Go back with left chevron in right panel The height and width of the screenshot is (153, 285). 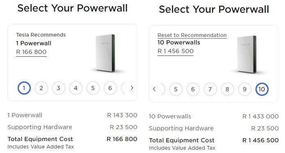154,89
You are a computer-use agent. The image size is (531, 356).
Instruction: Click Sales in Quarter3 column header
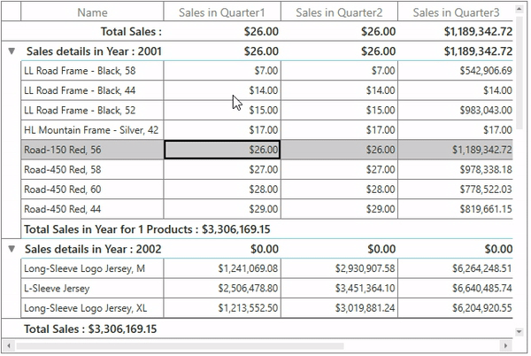[455, 12]
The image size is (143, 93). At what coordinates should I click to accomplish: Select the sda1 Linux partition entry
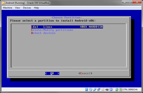pyautogui.click(x=67, y=27)
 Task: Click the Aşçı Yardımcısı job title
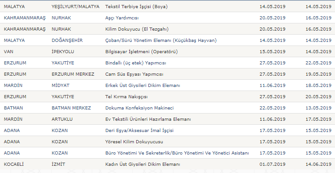(x=122, y=18)
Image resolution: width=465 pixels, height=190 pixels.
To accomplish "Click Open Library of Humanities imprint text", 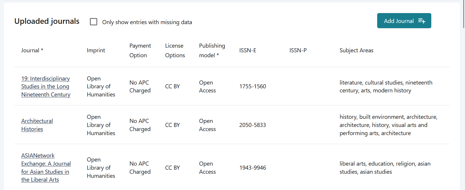I will point(101,86).
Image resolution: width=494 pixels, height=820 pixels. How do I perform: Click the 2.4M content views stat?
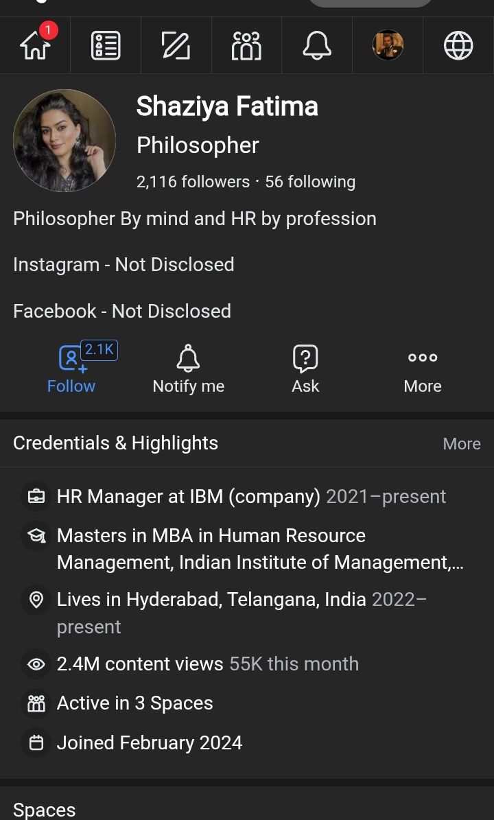pyautogui.click(x=140, y=664)
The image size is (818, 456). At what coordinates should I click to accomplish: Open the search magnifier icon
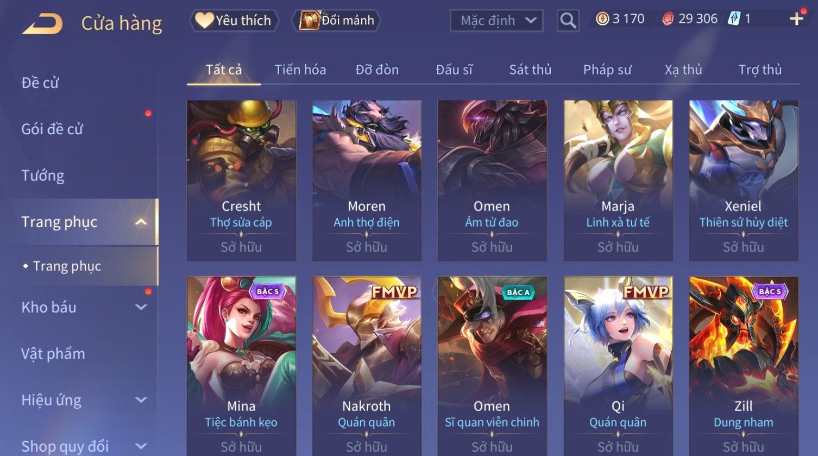pyautogui.click(x=568, y=21)
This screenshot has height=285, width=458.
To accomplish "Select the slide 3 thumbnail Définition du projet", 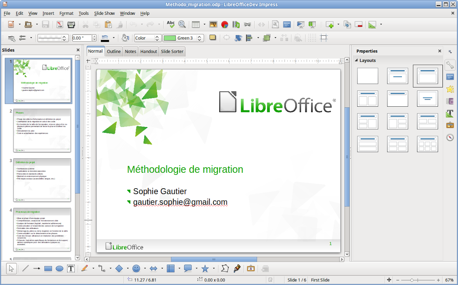I will (x=42, y=180).
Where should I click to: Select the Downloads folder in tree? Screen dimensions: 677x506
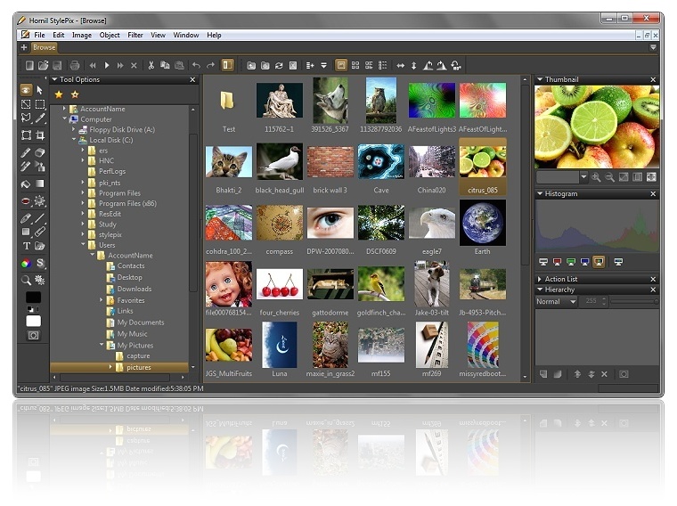coord(134,289)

§ §

Repeat the lines above exactly, beginning with the one containing "You are a computer-use" and finishing with the one containing "Image resolution: width=465". No pictures belong in the copy.

You are a computer-use agent. The image size is (531, 356).
Instruction: Click Sales in Quarter3 column header
[455, 12]
The image size is (143, 93). At what coordinates should I click to accomplish: Select the sda1 Linux partition entry
pyautogui.click(x=67, y=27)
 Task: Click the Aşçı Yardımcısı job title
(x=122, y=18)
Image resolution: width=465 pixels, height=190 pixels.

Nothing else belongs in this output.